> EXERCISE DATA:
:::

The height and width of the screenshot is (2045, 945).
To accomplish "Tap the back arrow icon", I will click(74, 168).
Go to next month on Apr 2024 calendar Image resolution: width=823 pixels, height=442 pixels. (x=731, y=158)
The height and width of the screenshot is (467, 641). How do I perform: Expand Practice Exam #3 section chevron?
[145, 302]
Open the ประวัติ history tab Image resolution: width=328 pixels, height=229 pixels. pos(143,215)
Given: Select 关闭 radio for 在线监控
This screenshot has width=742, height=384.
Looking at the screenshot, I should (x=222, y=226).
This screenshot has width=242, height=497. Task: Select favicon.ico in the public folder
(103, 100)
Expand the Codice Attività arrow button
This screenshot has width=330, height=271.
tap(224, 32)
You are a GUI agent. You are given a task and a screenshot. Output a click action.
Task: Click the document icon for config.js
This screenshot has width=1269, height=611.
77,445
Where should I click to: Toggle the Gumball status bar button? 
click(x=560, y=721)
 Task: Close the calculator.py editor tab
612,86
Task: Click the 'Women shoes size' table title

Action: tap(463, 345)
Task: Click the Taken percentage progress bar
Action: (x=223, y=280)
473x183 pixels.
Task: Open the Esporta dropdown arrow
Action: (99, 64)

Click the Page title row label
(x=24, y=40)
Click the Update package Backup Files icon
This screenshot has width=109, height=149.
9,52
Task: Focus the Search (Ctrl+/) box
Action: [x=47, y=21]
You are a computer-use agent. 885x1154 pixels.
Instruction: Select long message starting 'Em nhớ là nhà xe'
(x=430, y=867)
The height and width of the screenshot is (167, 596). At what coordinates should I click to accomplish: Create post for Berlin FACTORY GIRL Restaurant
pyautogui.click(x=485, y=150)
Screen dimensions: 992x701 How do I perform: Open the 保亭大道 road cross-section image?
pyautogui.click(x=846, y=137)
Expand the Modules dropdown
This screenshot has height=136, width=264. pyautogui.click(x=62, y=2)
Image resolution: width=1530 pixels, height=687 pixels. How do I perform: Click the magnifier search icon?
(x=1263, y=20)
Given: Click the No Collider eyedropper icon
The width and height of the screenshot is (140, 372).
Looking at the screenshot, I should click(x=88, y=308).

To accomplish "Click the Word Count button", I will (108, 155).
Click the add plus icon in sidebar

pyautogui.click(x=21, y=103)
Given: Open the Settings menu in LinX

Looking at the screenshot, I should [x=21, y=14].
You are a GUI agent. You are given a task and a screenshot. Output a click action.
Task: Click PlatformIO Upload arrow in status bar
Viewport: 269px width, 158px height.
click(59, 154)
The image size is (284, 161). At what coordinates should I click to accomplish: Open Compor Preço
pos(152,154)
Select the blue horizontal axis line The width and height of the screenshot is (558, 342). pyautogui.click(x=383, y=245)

:::

> TASK DESCRIPTION: Write out only the lines from the one containing "The image size" through the end of the listing above, exactly as they stand.

> WRITTEN SOLUTION:
The image size is (284, 161). At what coordinates should I click to accomplish: Open Compor Preço
pos(152,154)
Select the blue horizontal axis line The width and height of the screenshot is (558, 342). pyautogui.click(x=383, y=245)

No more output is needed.